Searching questions for Tony Abbott if turmoil on stock markets gets worse

August 26, 2015

25 August 2015

By Stephen Koukoulas

The savage market ructions of recent weeks and days are disconcerting. While not unprecedented, the quite staggering fall in share markets and commodity prices are threatening to undermine the global economy. For Australia, the news is particularly alarming. Australia’s stock market, the ASX, has not performed well in recent years, lagging well behind the other markets. If the market ructions translate to an extended period of weak global growth, Australia’s already dismal export performance will be hampered and the commodity price weakness will further undermine national incomes.

We are not there yet. There needs to be either further falls in stocks and commodities or an extended period where market weakness persists for there to be material damage to the Australian economy.

At levels under 4,900 points earlier today, the ASX 200 has fallen 19% from the levels in March, shaving around $325bn off the value of the market.

Perhaps more remarkably, the ASX is around 28% below the peak of October 2007, meaning that stocks have registered almost a decade of no capital growth. Even with today’s market turmoil, the US S&P 500 index is around 25% than the level of 2007.

Australia’s bigger picture economic concerns are shown up in the stock market performance. Within the ASX, there is a heavy concentration in banks and miners. The diversity of listed companies is very limited when the other big sector – retail – does not have any meaningful global presence.

As commodity prices fall, the ASX almost inevitably falls given the weight of mining and related companies. Banks, which are so tightly linked to the housing market, had been a star performer as the boom in house prices, investor demand and new construction underpinned their profits. Bank stocks have also fallen sharply. Investors are betting that the Australian housing boom is over which will see loan growth slow. Changes to regulations about bank capital requirements, which take effect next year, are also likely to inhibit bank profitability.

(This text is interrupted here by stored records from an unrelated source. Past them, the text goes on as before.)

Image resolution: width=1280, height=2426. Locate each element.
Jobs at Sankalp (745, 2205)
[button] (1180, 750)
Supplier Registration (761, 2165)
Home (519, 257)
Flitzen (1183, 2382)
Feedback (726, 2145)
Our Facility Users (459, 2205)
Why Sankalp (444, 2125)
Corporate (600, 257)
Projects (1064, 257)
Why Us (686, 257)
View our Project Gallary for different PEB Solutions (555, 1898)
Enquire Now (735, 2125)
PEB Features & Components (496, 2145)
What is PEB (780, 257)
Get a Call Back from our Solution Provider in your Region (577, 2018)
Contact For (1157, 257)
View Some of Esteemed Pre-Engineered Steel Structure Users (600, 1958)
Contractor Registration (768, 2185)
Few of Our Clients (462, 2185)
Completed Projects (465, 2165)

History shows that there is solid, if not strong, correlation between share prices and the performance of the economy. A sustained trend in stock prices up or down normally leads aggregate economic growth by two to four quarters. At the moment, the share price fall has been evident for a little less than six months.

If the market turmoil shows up in hard economic data in the months ahead, the big questions will be for policymakers. The Reserve Bank of Australia, which had been signaling to the market in its recent commentaries that the rate cutting cycle was probably over, would need to deliver further interest rate reductions. This would likely see renewed weakness of the Australian dollar which would help support the export sector and the domestic firms competing with importers. Indeed, one aspect of the market action in recent weeks has been Australian dollar weakness, especially against the Euro and British pound.

If the economy is particularly weak, fiscal policy stimulus would be necessary to support economic activity and employment levels. Economically, this is obvious and most prudent response. Politically, the Abbott government’s rhetoric against debt and deficit and the fiscal stimulus measures delivered by the Rudd government during the global financial crisis would make it difficult for it to deliver a fiscal response.

The market swings are difficult to interpret, which makes it impossible to see where the dust will settle. That said, the weaker markets are, the more worries there will be about the Australian economy. For now, the problems are not so severe to completely undermine growth but a further 10% or so fall in global stocks and it might be a very different picture.